**本文抜粋**
┄┄┄┄┄┄

「選択的夫婦別姓」に絶対反対の人は何が心配なの?アラサー男の疑問
2021年3月19日、岡山県議会が「選択的夫婦別姓の導入に反対する国への意見書案」を賛成多数で可決したという。新聞各社の報道を読む限り、野党が全て反対に回ったが、与党の自民党議員の数の力に押し切られた格好だ。
一方、国会の自民党では、賛成派による議員連盟が発足する見込みである。
最初に明言すると、アラサー男性の筆者は「選択的夫婦別姓制度」に賛成である。この制度が「選択的」を前提としており、同姓を希望するカップル・家族に何ら不利益を与えるものではなく、シンプルに婚姻方法の選択肢を増やすだけだと考えるからだ。
賛成派にも、必要以上にジェンダー論と絡めたがる一派がいる。もちろん、イエ制度と性別の役割は密接に関係がある。また、結婚する男女のうち、96%が男性側の姓に変更する現状も看過できない。この圧倒的な偏りをもって、これまでに結婚した女性全員が男性側の姓を名乗りたくて本名を変更したと考えるのは不自然だ。だが、男女どちらの姓を選択してもよい制度が半世紀以上も運用されている以上、「なぜ日本国籍の女性の多くが男性側の姓に変えるのか」は、選択的夫婦別姓制度の導入のメリット・デメリットの議論からはいったん切り分けて考えたほうがいい。
まずは性別に関係なく、「子供が生まれた場合の姓の決め方」「家族の絆への影響の具合」「社会生活を営む大人に本名の変更を強要する不便さ」あたりにフォーカスすべきだろう。なお、「姓」「氏」「名字」は厳密には異なる語句だが、本稿は読みやすさを優先して「姓」に統一することをご容赦願う。

┄┄┄┄┄┄

**提示資料**

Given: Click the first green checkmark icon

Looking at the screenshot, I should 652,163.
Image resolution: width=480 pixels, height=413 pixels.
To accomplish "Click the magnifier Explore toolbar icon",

┄┄┄┄┄┄

**解くべき問題**
A. 本文によると、結婚する男女のうち男性側の姓に変更するのは何%か。
B. 本文の「最初に明言すると、アラサー男」で始まり「切り分けて考えたほうがいい。」で終わる部分について、「シンプルに」を「単純に」に改めて書き直しなさい。

**最終解答**
A. 96%である。

B.
最初に明言すると、アラサー男性の筆者は「選択的夫婦別姓制度」に賛成である。この制度が「選択的」を前提としており、同姓を希望するカップル・家族に何ら不利益を与えるものではなく、単純に婚姻方法の選択肢を増やすだけだと考えるからだ。
賛成派にも、必要以上にジェンダー論と絡めたがる一派がいる。もちろん、イエ制度と性別の役割は密接に関係がある。また、結婚する男女のうち、96%が男性側の姓に変更する現状も看過できない。この圧倒的な偏りをもって、これまでに結婚した女性全員が男性側の姓を名乗りたくて本名を変更したと考えるのは不自然だ。だが、男女どちらの姓を選択してもよい制度が半世紀以上も運用されている以上、「なぜ日本国籍の女性の多くが男性側の姓に変えるのか」は、選択的夫婦別姓制度の導入のメリット・デメリットの議論からはいったん切り分けて考えたほうがいい。